» **GIVEN RECORDS**
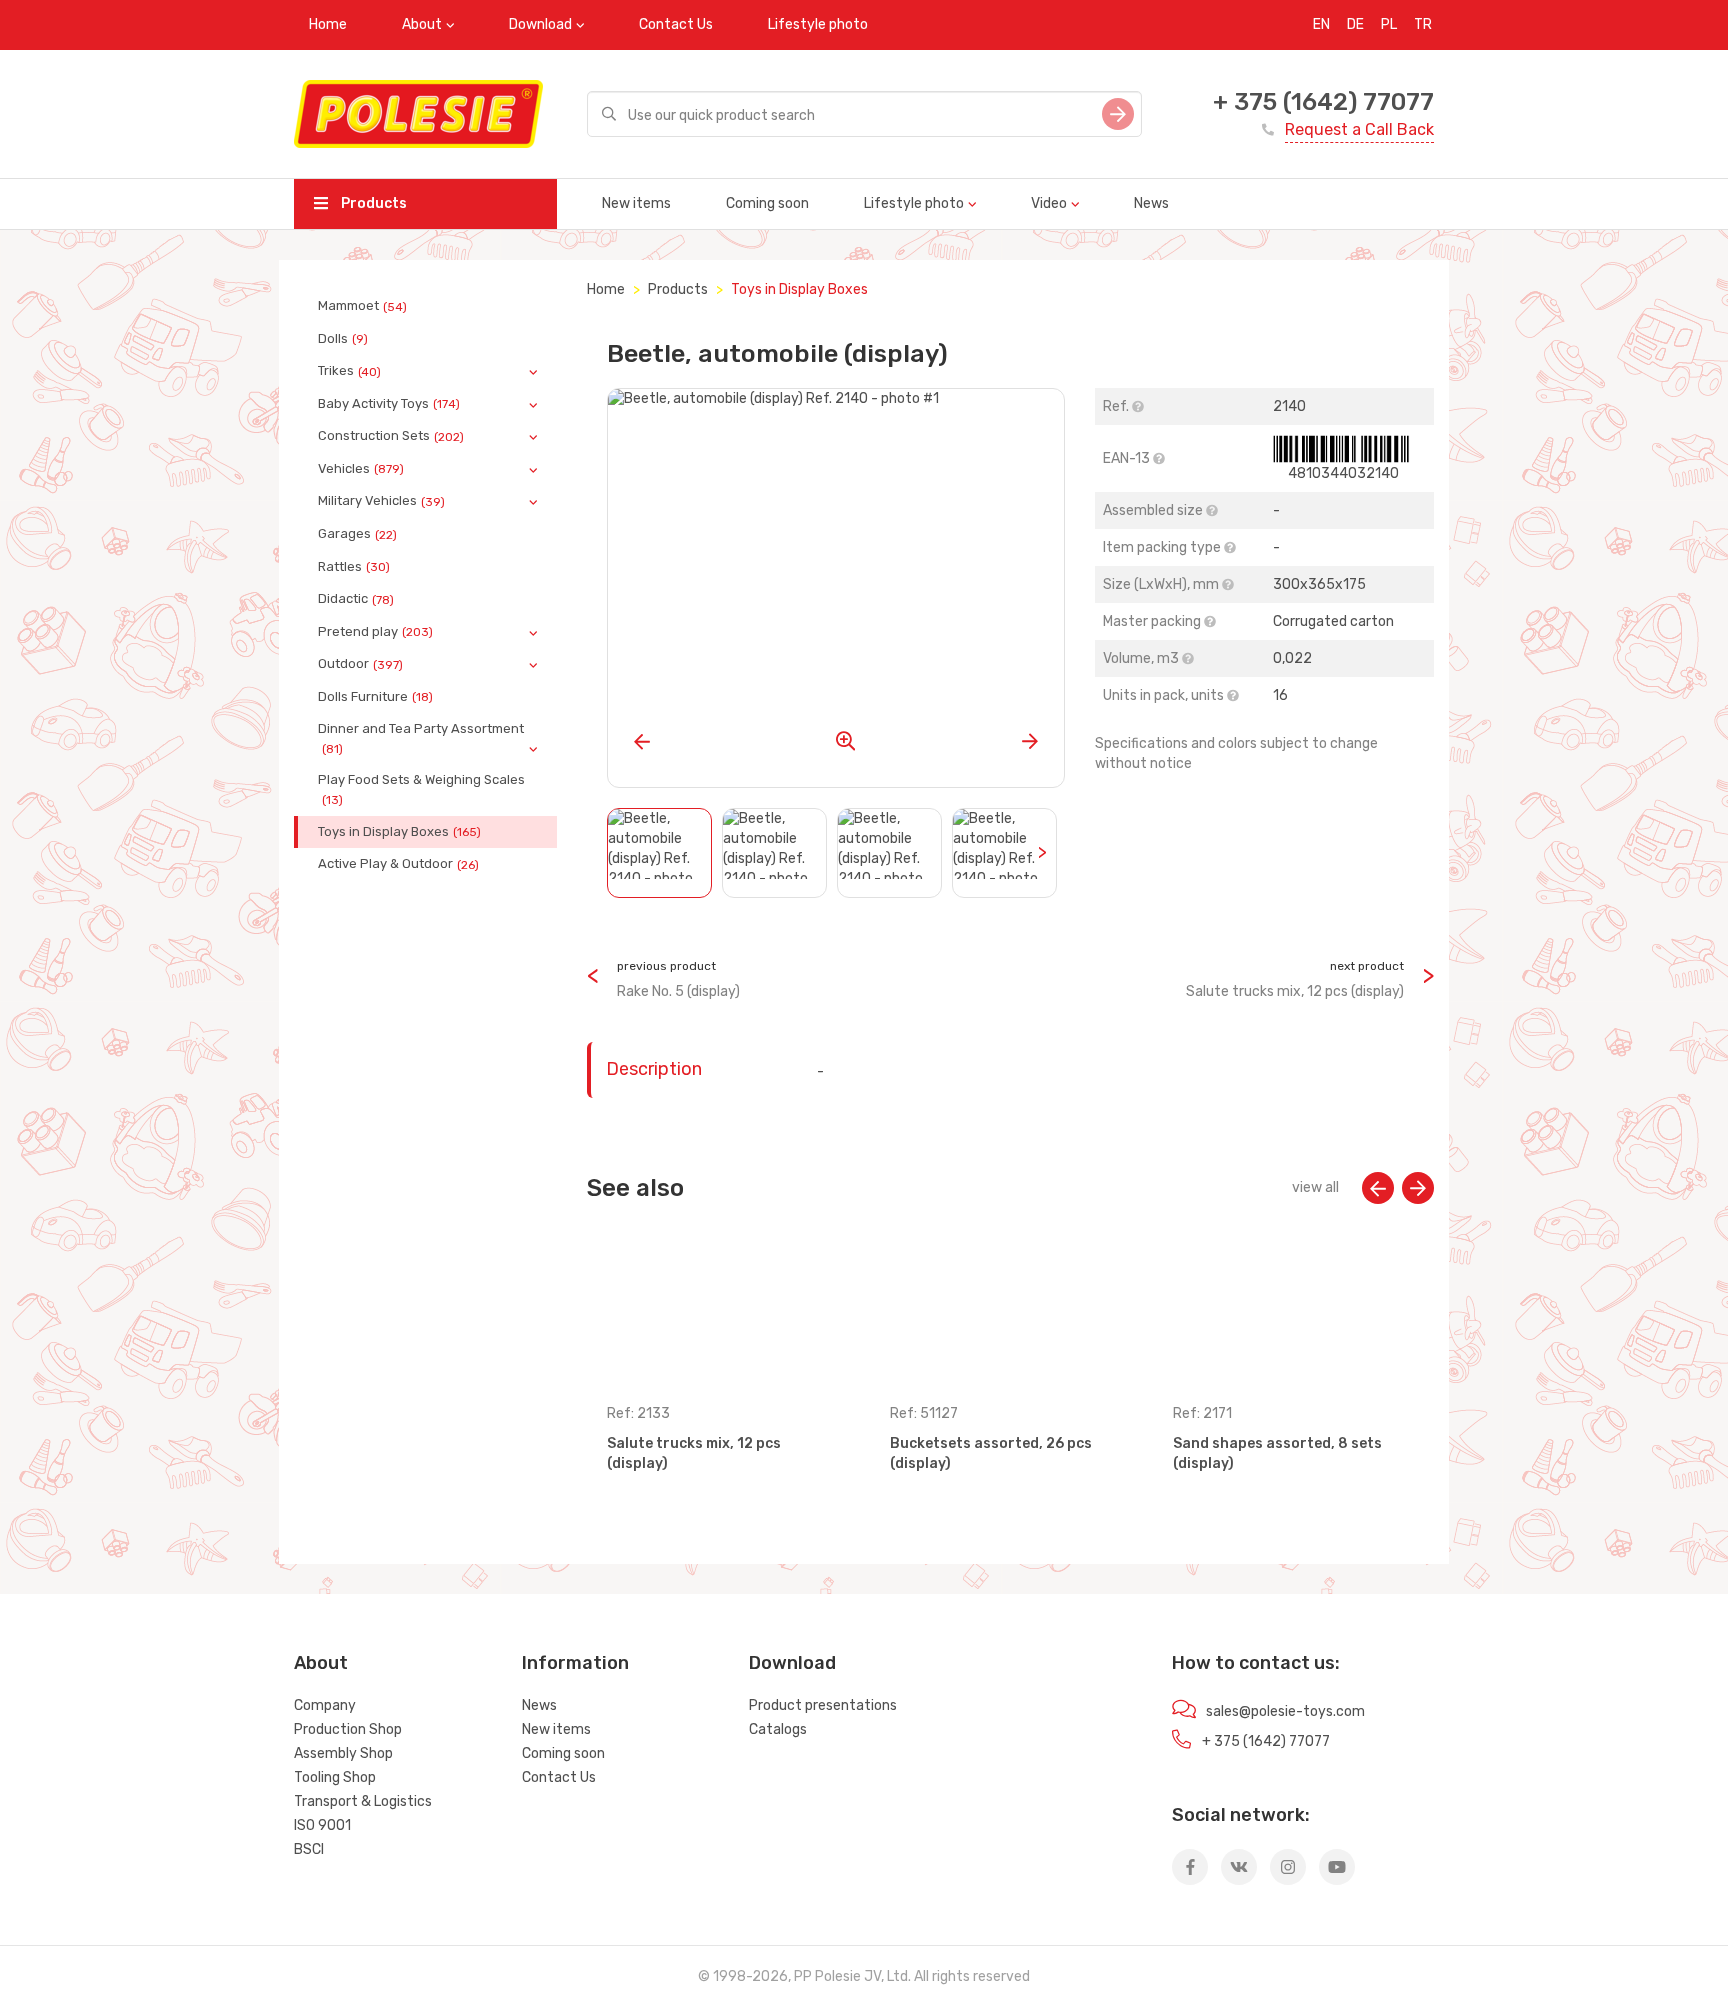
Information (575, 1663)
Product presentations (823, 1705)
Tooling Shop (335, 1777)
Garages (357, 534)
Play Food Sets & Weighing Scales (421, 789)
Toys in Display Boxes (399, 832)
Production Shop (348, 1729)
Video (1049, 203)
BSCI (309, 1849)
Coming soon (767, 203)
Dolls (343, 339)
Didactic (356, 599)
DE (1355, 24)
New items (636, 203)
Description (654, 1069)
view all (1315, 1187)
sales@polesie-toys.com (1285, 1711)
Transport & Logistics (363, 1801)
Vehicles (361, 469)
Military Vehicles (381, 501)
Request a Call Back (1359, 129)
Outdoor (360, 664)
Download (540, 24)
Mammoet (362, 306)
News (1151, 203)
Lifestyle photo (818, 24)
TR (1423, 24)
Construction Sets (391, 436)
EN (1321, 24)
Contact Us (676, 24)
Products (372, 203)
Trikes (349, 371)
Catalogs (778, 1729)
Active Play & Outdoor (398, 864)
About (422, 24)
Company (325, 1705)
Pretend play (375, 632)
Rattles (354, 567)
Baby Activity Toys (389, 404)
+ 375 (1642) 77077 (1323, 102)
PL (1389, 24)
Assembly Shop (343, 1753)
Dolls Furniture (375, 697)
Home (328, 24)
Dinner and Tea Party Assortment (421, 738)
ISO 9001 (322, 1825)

* * *

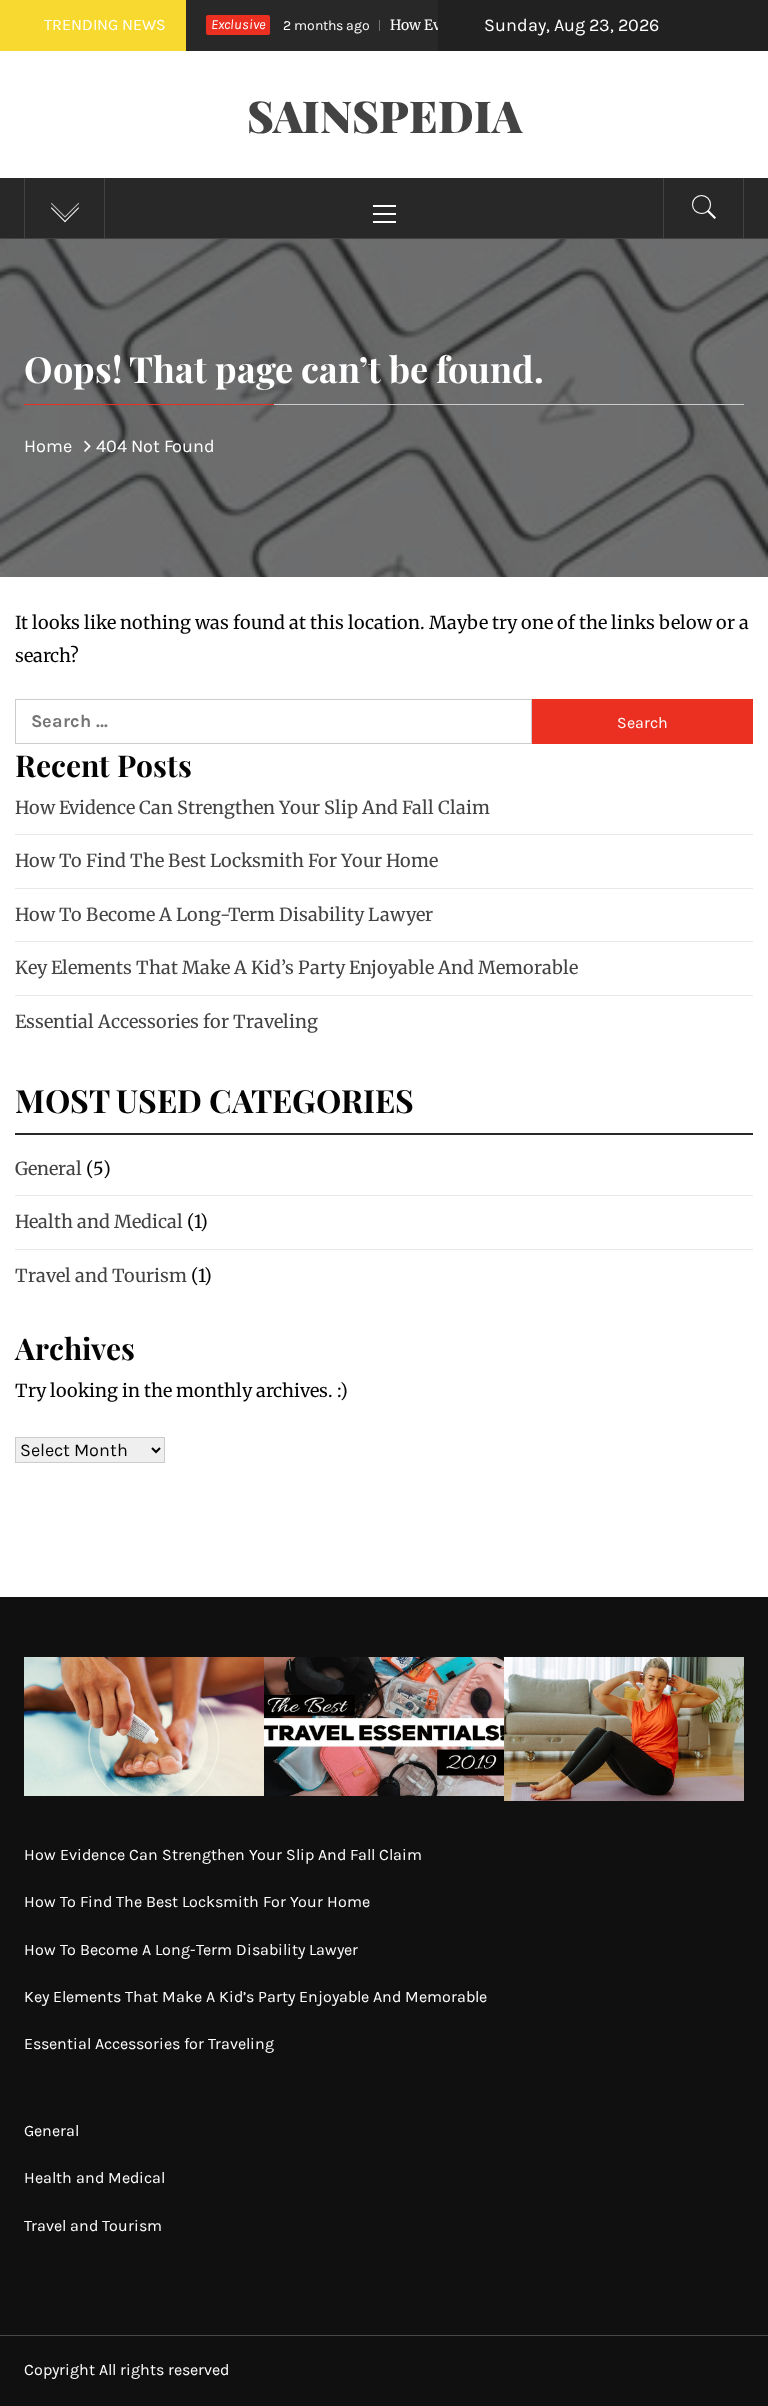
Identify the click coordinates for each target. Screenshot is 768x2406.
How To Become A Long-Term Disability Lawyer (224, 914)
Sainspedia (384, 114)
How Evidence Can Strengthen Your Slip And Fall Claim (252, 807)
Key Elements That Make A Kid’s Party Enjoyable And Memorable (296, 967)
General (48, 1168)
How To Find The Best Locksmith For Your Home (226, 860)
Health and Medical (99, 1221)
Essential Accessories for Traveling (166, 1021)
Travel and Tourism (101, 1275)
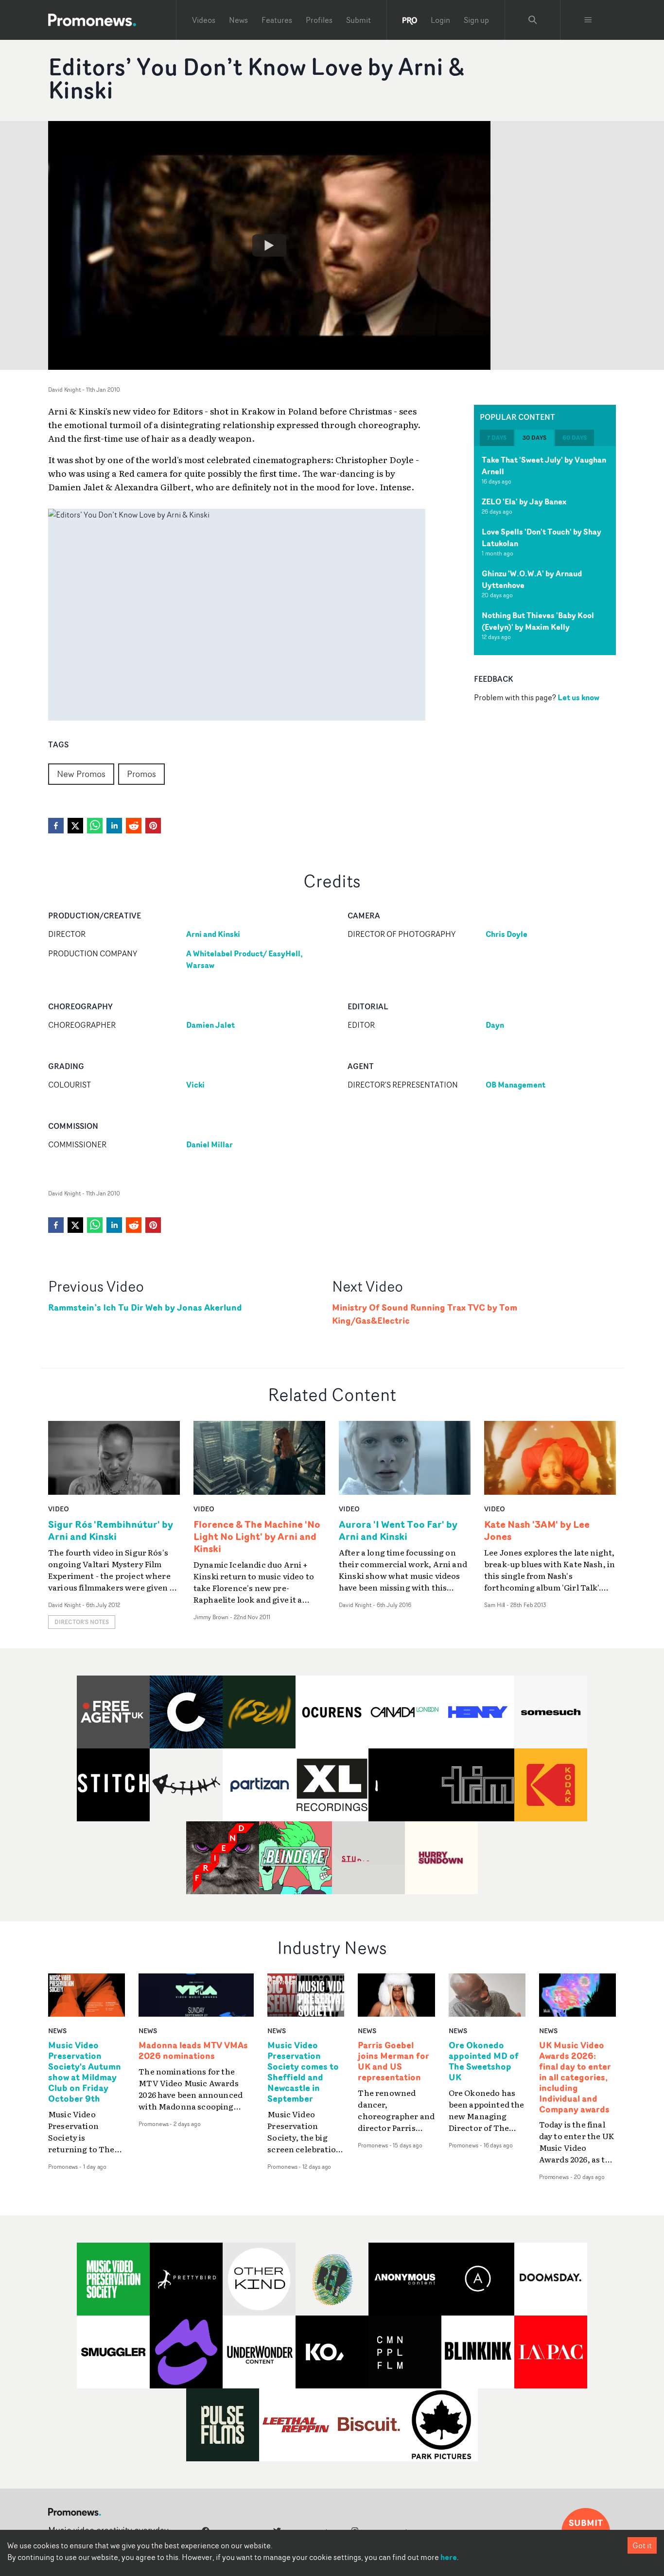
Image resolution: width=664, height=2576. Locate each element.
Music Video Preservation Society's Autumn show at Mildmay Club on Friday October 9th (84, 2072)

==

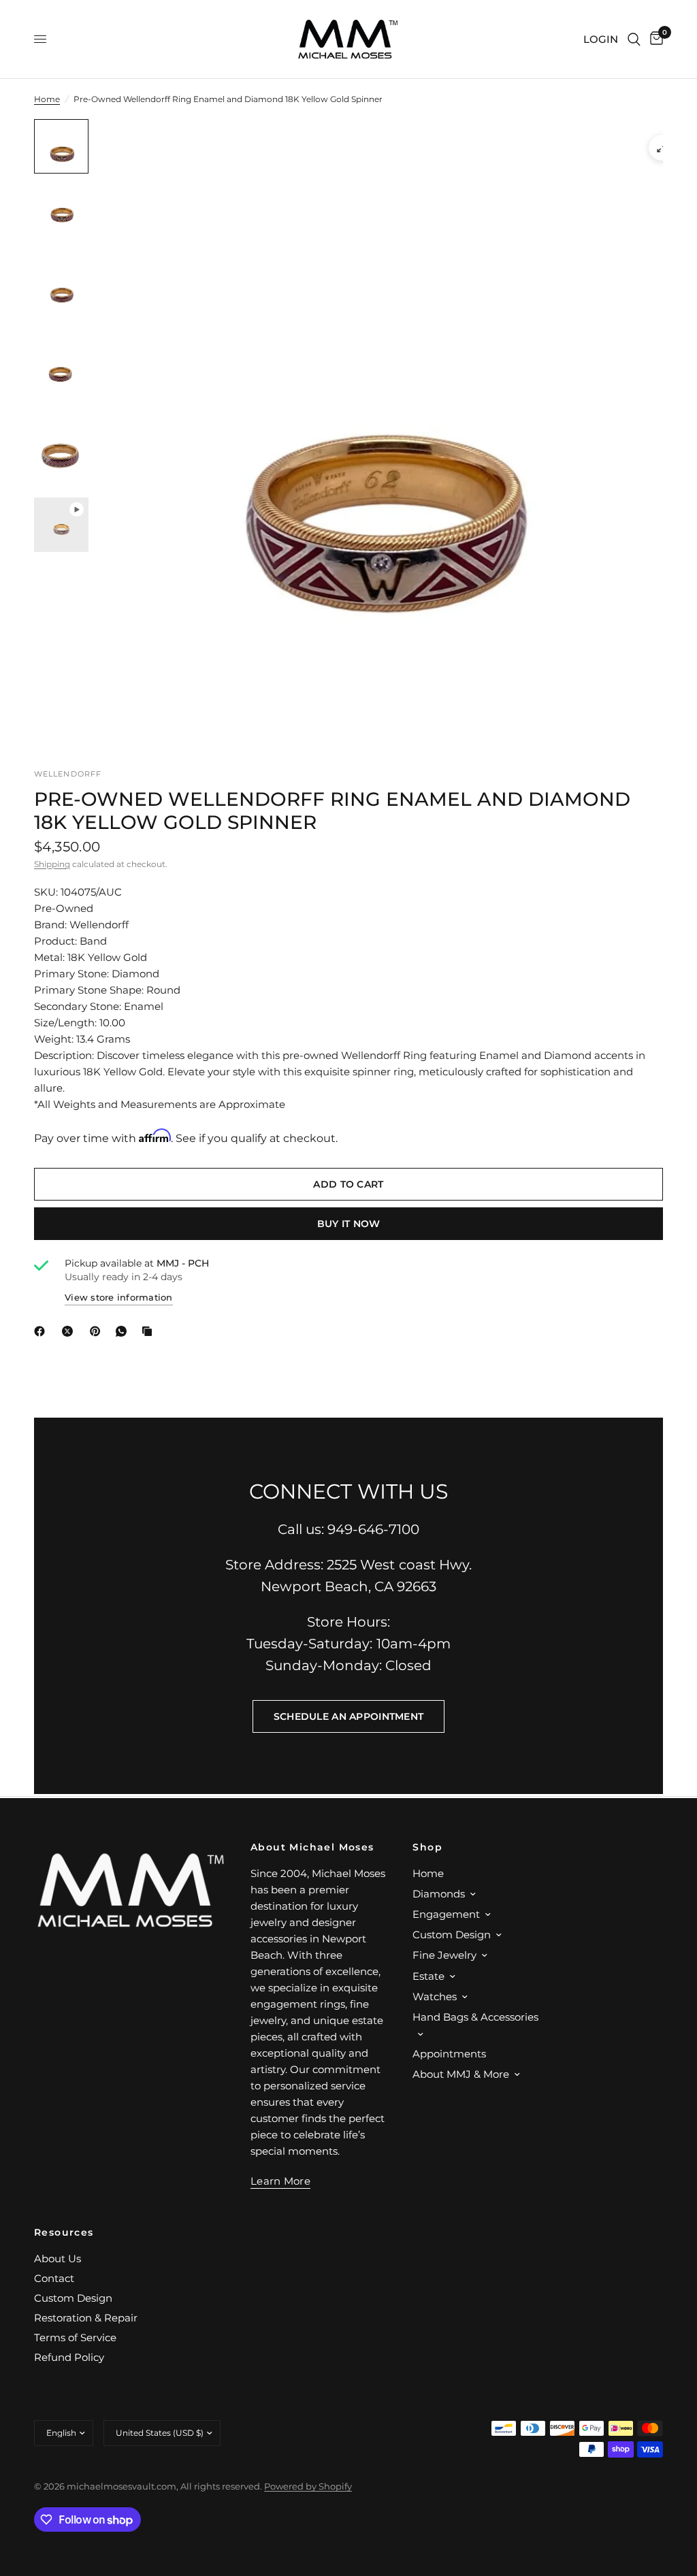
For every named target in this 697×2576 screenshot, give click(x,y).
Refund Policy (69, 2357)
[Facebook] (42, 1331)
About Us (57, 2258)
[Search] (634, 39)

» **WORK REQUEST**
Note each line above that contains "Sets" and copy it out.

» **SOLUTION FOR THIS TASK**
Play Food Sets & Weighing Scales (421, 789)
Construction Sets (391, 436)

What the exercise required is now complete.